▶ [Supplied passage]:
And this is the code that I have written to try and replicate the graph:

public void ExponentialBestFit(List<DateTime> xvalues, List<double> yvalues)

        {
            //Find the first value of y (The start value) and the first value of x (The start date)
            xzero = Convert.ToDouble(xvalues[0].ToOADate());
            yzero = yvalues[0];
            if (yzero == 0)
                yzero += 0.1;

            //For every value of x (exluding the 1st value) find the r value
            //
            //                       |   y   |          Where t = the time sinse the start time (time period)
            //Equation for r = t root|-------| - 1      Where y = the current y value
            //                       |  y[0] |          Where y[0] = the first y value  #IMPROVMENT - Average 1st y value in range
            //
            double r = 0;

            //c is a count of how many r values are added; it is not equal to the count of all the values
            int c = 0;
            for (int i = 1; i < xvalues.Count; i++)

▶ [Short exercise]:
From the exponential best-fit code above, pull out the stretch that begins at "yzero += 0.1;" and stops after "< xvalues.Count; i++)", copying it character for character.

▶ [Information shown]:

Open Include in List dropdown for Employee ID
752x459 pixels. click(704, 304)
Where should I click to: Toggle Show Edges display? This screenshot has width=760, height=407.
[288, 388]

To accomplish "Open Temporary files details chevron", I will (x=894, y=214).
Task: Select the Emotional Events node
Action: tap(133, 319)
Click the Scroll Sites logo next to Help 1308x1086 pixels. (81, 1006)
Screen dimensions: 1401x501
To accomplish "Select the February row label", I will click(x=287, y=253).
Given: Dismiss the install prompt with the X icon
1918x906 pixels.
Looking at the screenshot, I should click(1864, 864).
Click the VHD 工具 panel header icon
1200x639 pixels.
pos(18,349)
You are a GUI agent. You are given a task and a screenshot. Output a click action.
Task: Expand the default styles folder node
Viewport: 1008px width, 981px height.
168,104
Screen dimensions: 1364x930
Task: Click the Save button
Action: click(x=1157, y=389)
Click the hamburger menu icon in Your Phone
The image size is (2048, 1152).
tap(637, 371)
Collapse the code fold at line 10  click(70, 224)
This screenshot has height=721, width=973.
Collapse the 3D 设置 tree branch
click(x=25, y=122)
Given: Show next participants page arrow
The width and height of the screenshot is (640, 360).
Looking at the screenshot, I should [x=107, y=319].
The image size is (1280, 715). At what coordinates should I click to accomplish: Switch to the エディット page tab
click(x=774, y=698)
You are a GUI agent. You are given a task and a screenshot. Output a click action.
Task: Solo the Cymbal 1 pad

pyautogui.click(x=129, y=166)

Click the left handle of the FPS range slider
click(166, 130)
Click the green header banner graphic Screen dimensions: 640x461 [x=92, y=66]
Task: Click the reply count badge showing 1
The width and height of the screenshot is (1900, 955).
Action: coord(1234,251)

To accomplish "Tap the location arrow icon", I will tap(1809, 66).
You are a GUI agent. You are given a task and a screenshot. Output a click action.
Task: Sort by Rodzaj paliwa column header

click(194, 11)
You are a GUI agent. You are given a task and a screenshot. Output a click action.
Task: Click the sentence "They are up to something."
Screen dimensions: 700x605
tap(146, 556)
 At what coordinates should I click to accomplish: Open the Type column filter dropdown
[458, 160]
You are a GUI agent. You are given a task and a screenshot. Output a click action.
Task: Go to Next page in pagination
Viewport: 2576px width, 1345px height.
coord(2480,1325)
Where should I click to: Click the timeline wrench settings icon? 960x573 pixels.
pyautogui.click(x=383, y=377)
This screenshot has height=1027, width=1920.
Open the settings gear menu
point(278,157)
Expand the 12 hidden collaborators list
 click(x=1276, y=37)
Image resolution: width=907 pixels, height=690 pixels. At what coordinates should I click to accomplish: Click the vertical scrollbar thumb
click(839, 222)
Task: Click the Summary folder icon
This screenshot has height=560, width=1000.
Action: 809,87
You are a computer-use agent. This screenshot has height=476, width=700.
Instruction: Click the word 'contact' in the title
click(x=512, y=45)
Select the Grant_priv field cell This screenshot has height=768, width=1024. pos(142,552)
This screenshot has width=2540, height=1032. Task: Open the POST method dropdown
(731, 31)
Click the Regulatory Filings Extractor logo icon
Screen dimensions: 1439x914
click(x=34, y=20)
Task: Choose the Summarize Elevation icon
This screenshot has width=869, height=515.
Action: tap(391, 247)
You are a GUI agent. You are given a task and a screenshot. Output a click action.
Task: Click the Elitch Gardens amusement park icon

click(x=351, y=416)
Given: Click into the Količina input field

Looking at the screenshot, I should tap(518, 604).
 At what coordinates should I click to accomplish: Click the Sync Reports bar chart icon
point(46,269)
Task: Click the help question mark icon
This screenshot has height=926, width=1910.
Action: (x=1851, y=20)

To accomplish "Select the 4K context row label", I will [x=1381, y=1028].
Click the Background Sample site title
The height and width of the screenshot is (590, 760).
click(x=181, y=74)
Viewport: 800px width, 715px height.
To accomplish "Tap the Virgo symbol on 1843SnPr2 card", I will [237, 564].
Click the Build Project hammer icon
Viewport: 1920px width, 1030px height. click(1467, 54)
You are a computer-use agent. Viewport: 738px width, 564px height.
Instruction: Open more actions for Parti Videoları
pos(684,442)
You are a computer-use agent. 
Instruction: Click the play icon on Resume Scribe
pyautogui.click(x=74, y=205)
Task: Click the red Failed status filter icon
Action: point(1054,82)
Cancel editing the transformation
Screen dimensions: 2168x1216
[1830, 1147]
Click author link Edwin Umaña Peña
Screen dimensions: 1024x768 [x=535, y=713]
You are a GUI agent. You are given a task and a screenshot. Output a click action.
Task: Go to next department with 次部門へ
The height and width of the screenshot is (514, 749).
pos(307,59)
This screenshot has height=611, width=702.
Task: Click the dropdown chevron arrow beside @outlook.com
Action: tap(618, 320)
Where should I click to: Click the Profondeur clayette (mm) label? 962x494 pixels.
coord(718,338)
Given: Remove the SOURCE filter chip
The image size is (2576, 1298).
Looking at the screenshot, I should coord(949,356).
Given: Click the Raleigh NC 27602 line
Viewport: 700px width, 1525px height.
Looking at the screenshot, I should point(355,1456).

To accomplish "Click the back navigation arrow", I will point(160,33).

▶ [Result]:
yzero += 0.1;

            //For every value of x (exluding the 1st value) find the r value
            //
            //                       |   y   |          Where t = the time sinse the start time (time period)
            //Equation for r = t root|-------| - 1      Where y = the current y value
            //                       |  y[0] |          Where y[0] = the first y value  #IMPROVMENT - Average 1st y value in range
            //
            double r = 0;

            //c is a count of how many r values are added; it is not equal to the count of all the values
            int c = 0;
            for (int i = 1; i < xvalues.Count; i++)